Omar Abdulkadir Artan, élu meilleur arbitre africain de l’année 2025 et premier arbitre somalien de l’histoire sélectionné pour une Coupe du monde, risquait de manquer le plus grand rendez-vous de sa carrière à cause d’un problème de visa américain.
Pendant plusieurs jours, l’inquiétude a gagné le monde du football africain. Certains médias ont même annoncé que l’officiel somalien ne pourrait pas participer au Mondial 2026 organisé aux États-Unis, au Canada et au Mexique.
Mais l’histoire a finalement connu un retournement inattendu.
Plus qu’un arbitre, un symbole pour tout un pays
Pour comprendre pourquoi cette affaire a autant fait réagir, il faut mesurer ce que représente Omar Artan pour la Somalie.
Né à Mogadiscio, il est devenu le premier arbitre somalien à officier lors d’une Coupe d’Afrique des Nations puis le premier arbitre du pays sélectionné pour une Coupe du monde.
Dans un pays qui n’a jamais participé à une Coupe du monde, voir l’un de ses représentants atteindre le plus haut niveau de l’arbitrage constitue un événement historique.
Le vrai sujet dépasse le football
L’angle le plus intéressant n’est peut-être pas l’arbitre lui-même.
Cette affaire rappelle surtout à quel point l’organisation d’une Coupe du monde aux États-Unis soulève des questions administratives et diplomatiques.
Alors que la FIFA veut faire du Mondial 2026 la compétition la plus mondiale de l’histoire, plusieurs participants, officiels ou dirigeants ont rencontré des difficultés liées aux visas ces derniers mois.
Dans le cas d’Artan, le problème n’était pas sportif.
Tout le monde voulait le voir arbitrer.
Le blocage était purement administratif.
La bonne nouvelle est tombée quelques jours plus tard
Contrairement à ce que de nombreux messages ont laissé entendre sur les réseaux sociaux, Omar Artan ne rentrera finalement pas chez lui.
Selon plusieurs sources concordantes, le Somalien a finalement obtenu son visa américain après plusieurs jours d’incertitude. Un représentant de la FIFA a même confirmé que le problème était désormais résolu.
L’arbitre pourra donc bien participer à la Coupe du monde 2026 et écrire une nouvelle page de l’histoire du football somalien.
Une affaire qui montre la puissance des réseaux sociaux
Autre enseignement de cette histoire : la mobilisation a été énorme.
Des journalistes, supporters, responsables sportifs et internautes africains ont relayé massivement son cas.
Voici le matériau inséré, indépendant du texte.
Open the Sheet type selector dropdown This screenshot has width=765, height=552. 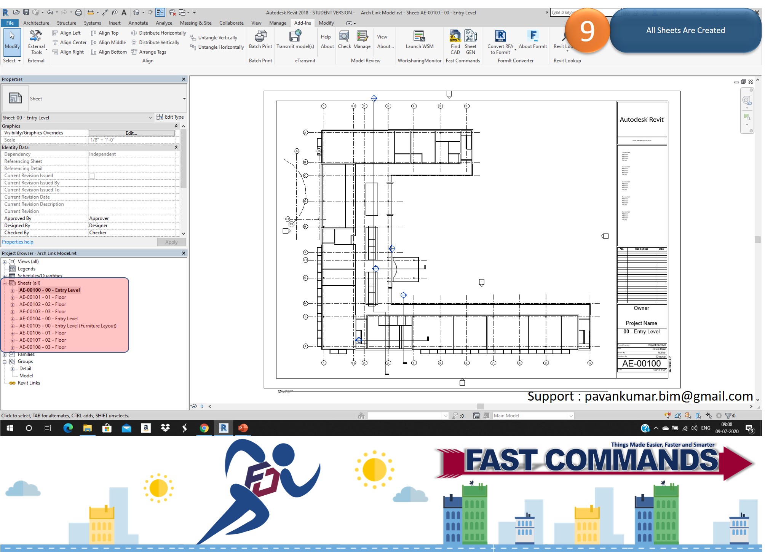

Plusieurs observateurs estiment que cette visibilité a contribué à accélérer le traitement du dossier.
Comme quoi, parfois, une décision administrative peut devenir un sujet mondial.
Les 3 choses à retenir
- Omar Abdulkadir Artan, premier arbitre somalien sélectionné pour une Coupe du monde, a connu un important retard dans l’obtention de son visa américain.
- De nombreux médias ont craint qu’il manque la compétition à cause de ce problème administratif.
- Finalement, son visa a été accordé et il pourra bien arbitrer lors du Mondial 2026.